Mexico’s peso weakened 0.6 percent to 15.4323 per dollar as of 2:10 p.m. in New York.
The yield on the 2022 bonds has fallen 0.28 percentage point over the past six months to 3.95 percent. That’s less than the average of 4.41 percent for emerging-market corporate bonds with the same Baa3 rating from Moody’s.
In the April 17 interview, del Valle said his costs are split in roughly the same proportion as revenue.
“What makes our bonds attractive is, in part, that most of our income is in dollars,” he said.
Mexichem’s leverage climbed last year as it sold $750 million of 30-year bonds. Tlalnepantla, Mexico-based Mexichem acquired U.S. pipe manufacturer Dura-Line Corp. for $630 million and German chemical maker Vestolit GmbH for 219 million euros ($233 million) in 2014.

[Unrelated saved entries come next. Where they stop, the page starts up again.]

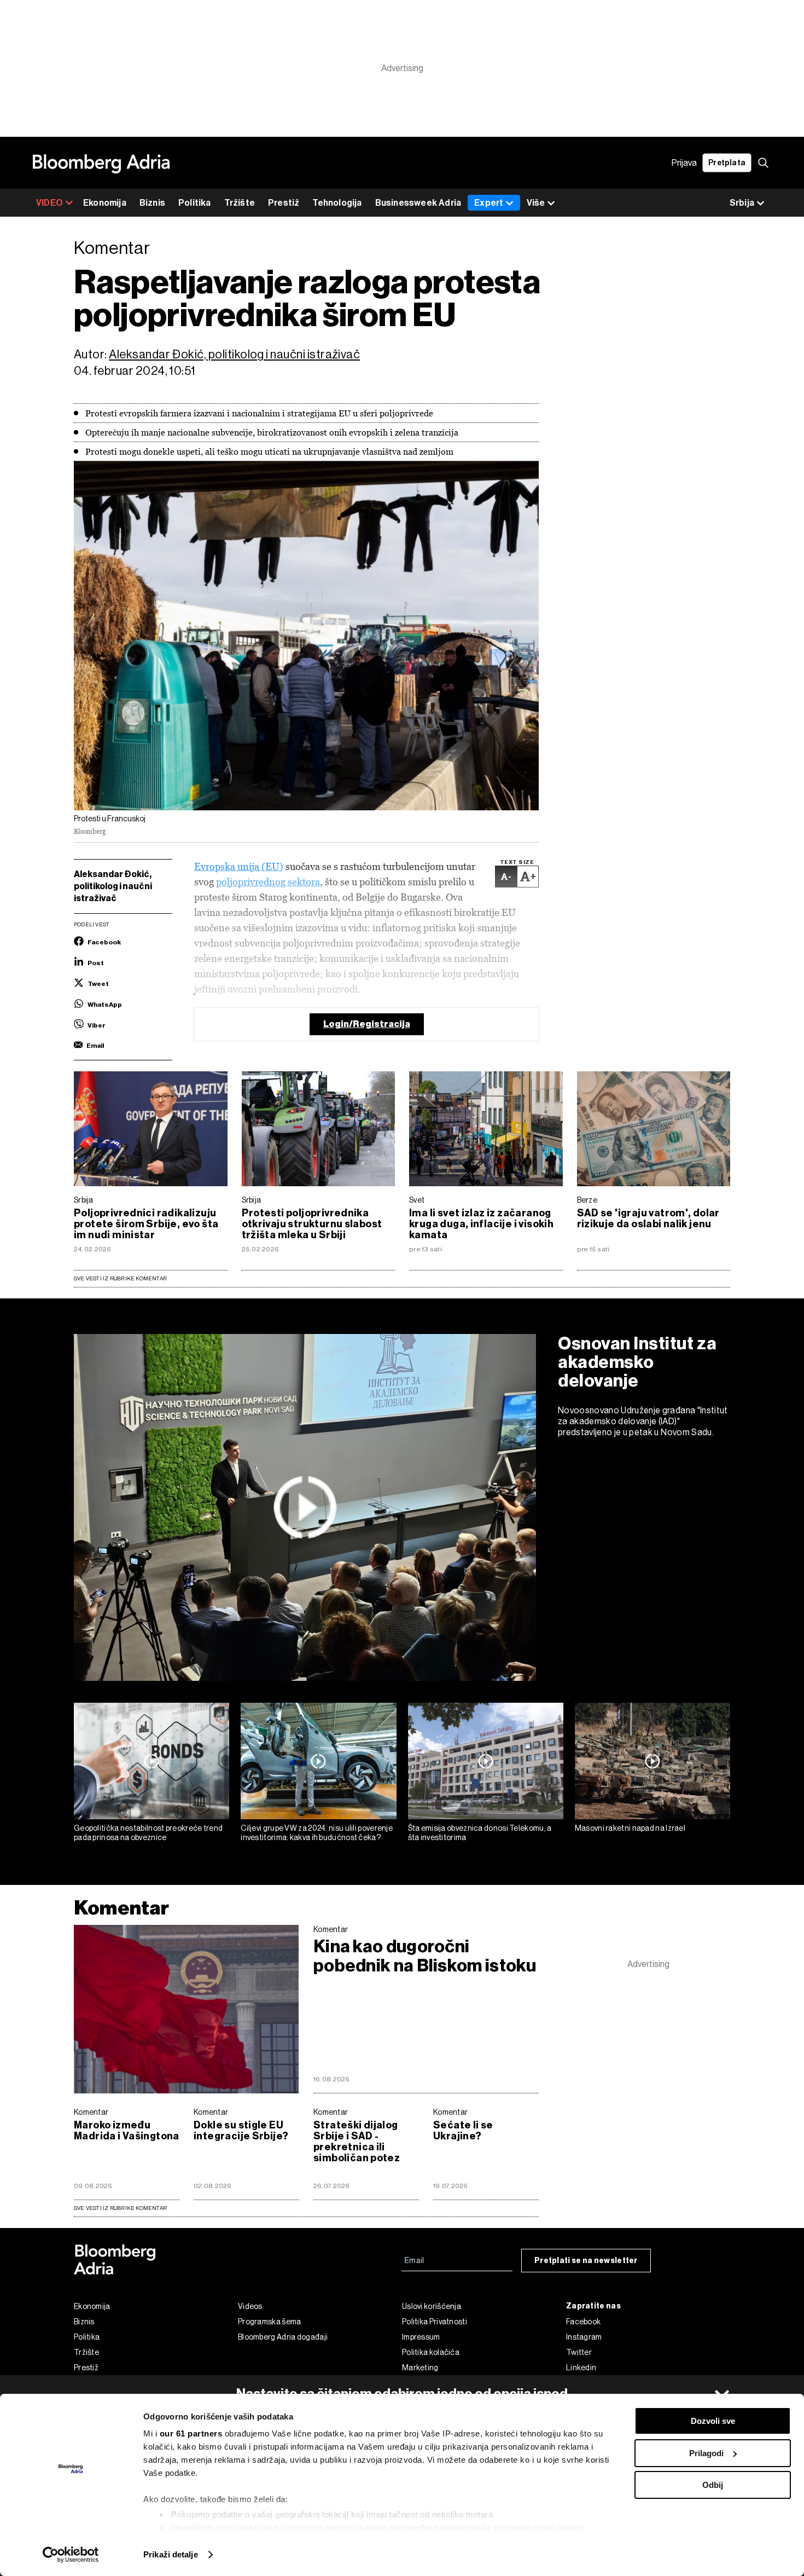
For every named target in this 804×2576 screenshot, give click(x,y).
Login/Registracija (366, 1024)
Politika (194, 203)
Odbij (712, 2485)
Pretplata (726, 162)
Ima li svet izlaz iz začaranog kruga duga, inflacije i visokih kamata (481, 1224)
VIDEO (49, 203)
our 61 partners (191, 2433)
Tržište (239, 203)
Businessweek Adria (418, 203)
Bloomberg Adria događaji (283, 2337)
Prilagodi (706, 2453)
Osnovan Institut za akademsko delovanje (637, 1362)
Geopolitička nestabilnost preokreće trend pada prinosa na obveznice (148, 1833)
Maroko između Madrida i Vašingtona (126, 2131)
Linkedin (581, 2367)
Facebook (583, 2321)
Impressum (421, 2337)
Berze (587, 1200)
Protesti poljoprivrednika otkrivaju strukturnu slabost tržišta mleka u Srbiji (312, 1224)
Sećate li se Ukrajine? (463, 2131)
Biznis (152, 203)
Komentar (121, 1907)
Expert (488, 203)
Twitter (579, 2352)
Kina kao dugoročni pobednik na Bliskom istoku (425, 1956)
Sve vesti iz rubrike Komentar (120, 1278)
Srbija (84, 1200)
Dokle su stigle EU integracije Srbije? (241, 2131)
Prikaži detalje (170, 2554)
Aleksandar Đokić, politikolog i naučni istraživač (234, 354)
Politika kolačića (430, 2352)
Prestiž (283, 203)
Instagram (584, 2337)
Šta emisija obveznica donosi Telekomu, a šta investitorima (480, 1833)
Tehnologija (337, 203)
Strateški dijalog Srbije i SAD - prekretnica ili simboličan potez (356, 2141)
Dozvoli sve (713, 2421)
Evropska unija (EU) (238, 866)
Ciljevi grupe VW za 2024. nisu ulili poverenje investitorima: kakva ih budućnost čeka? (317, 1833)
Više (536, 203)
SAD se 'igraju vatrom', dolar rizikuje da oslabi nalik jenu (648, 1218)
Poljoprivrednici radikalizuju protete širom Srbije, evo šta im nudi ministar (146, 1224)
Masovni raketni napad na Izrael (630, 1828)
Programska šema (269, 2321)
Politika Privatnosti (434, 2321)
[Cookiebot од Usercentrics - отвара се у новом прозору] (71, 2554)
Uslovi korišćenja (431, 2306)
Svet (416, 1200)
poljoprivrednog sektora (268, 881)
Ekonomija (104, 203)
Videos (250, 2306)
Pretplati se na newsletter (586, 2260)
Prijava (684, 163)
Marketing (420, 2367)
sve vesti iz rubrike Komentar (120, 2208)
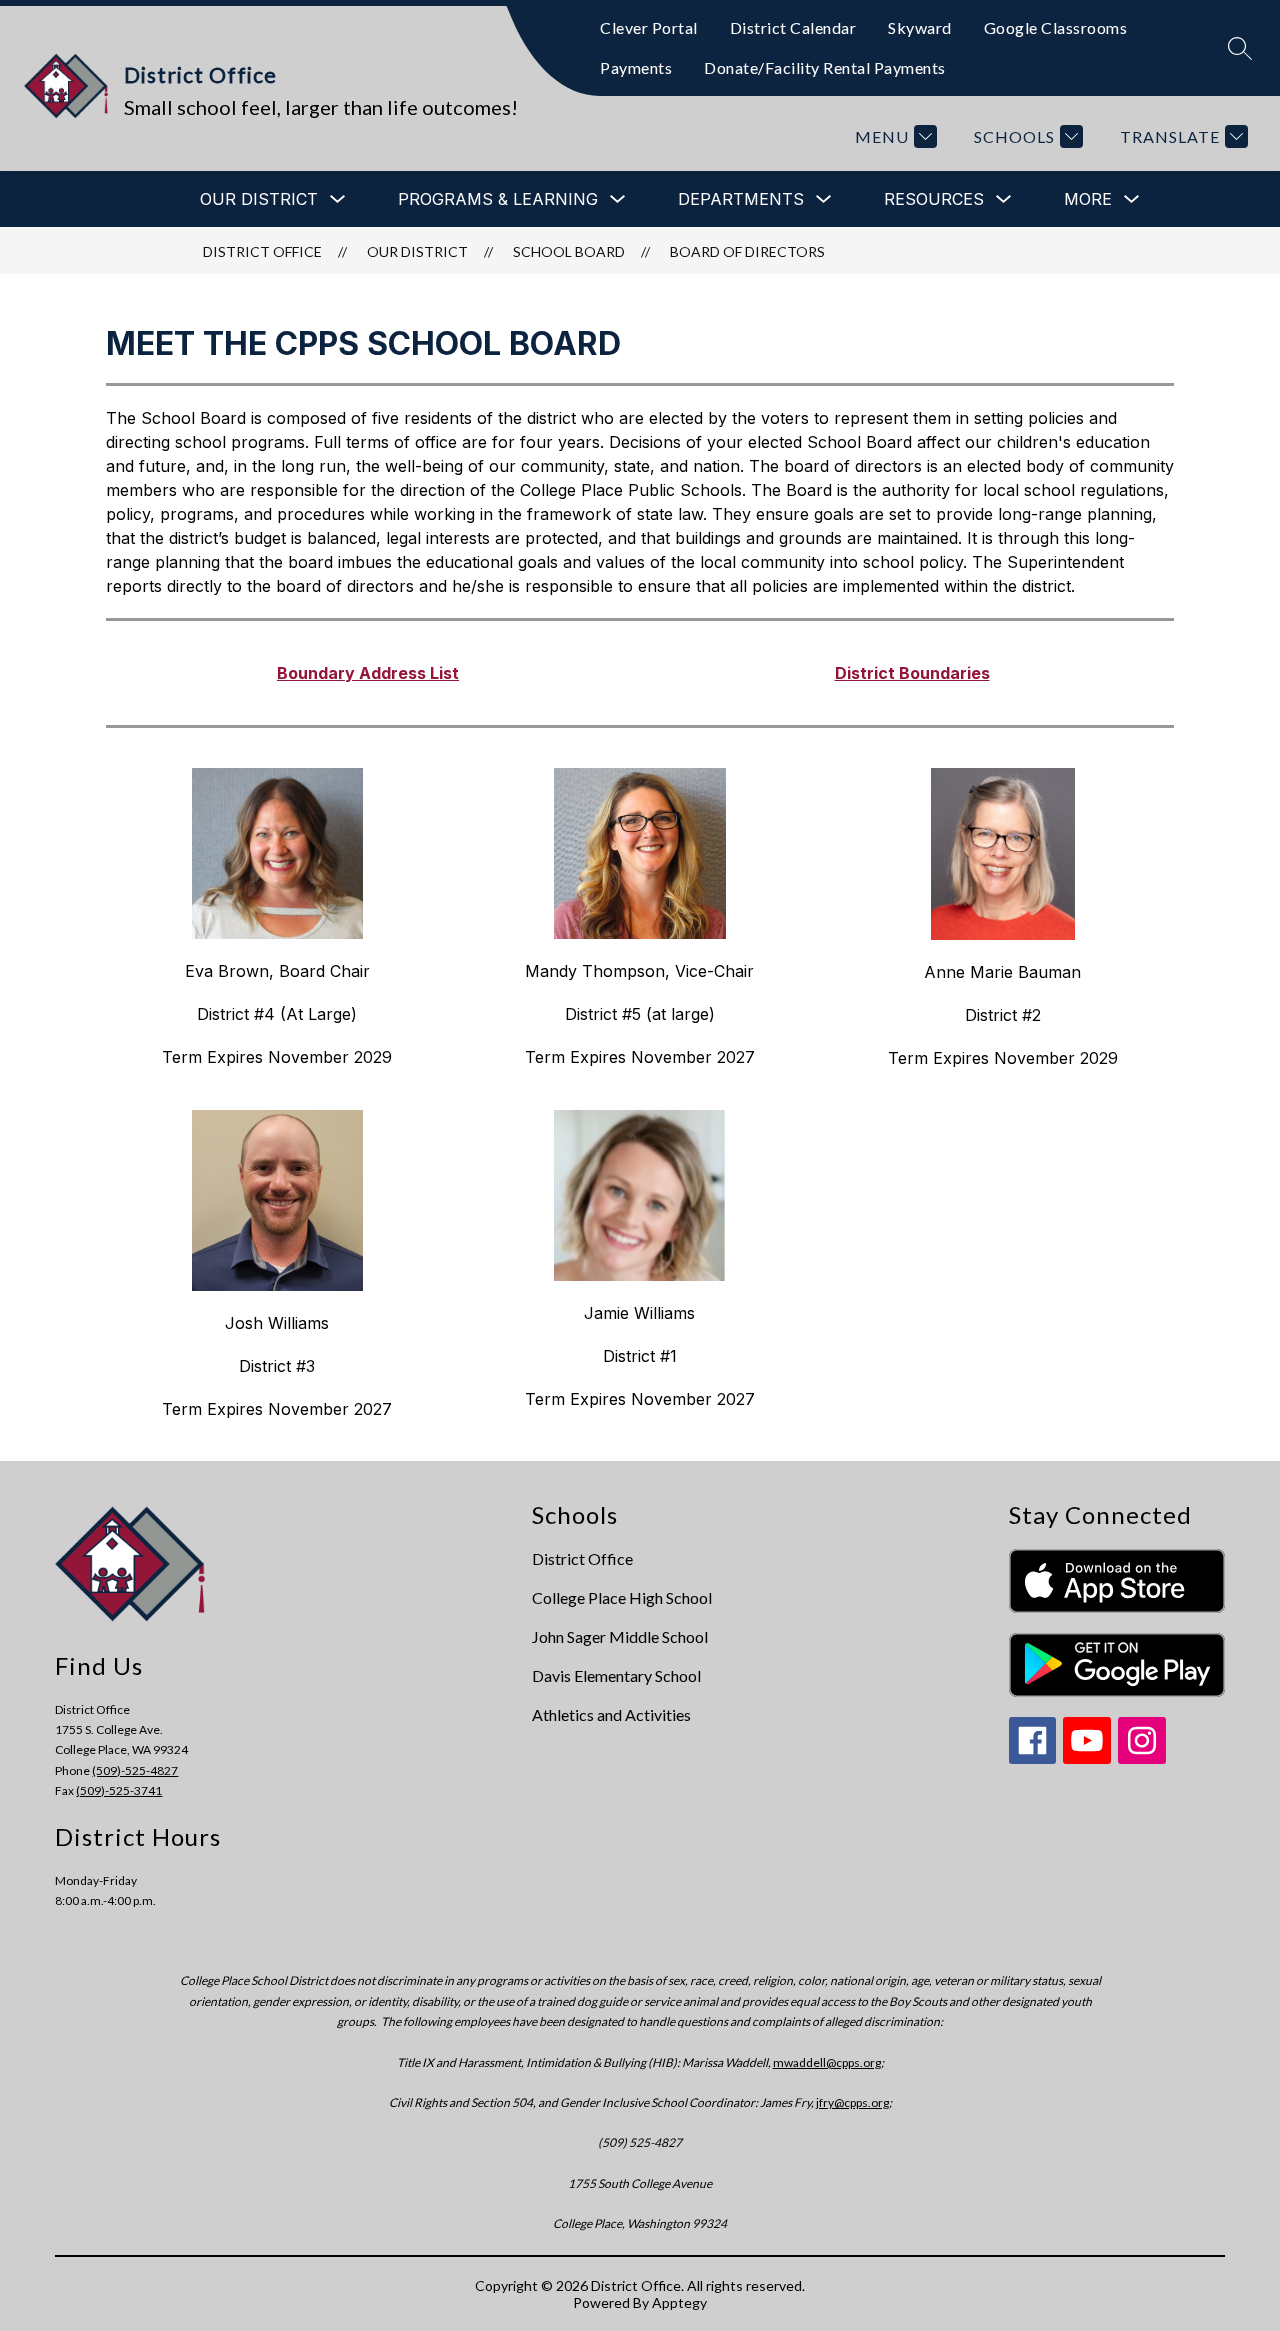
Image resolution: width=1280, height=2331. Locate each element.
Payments (636, 67)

At the end of the year, net debt represented 2.2 times earnings before interest, taxes, depreciation and amortization, the highest since 1994. Del Valle said he wants to reduce the ratio to two by the end of the year -- even if it means selling stock to pay for an acquisition.
“We will maintain our discipline,” he said.
Del Valle estimates that by 2017, Ebitda could increase $600 million to $800 million over 2014 levels. That would include contributions from last year’s acquisitions, as well as the Ingleside ethylene joint venture with Occidental Petroleum in Texas under development, added revenue from price increases in refrigerants and higher margins on plastics, he said.
“Mexichem is one of the companies we’ve liked since they first issued,” said Rafael Elias, a Latin America debt strategist at Credit Agricole “They’ve successfully made their acquisitions grow and become productive and profitable in short amounts of time. Their fundamentals are very attractive.”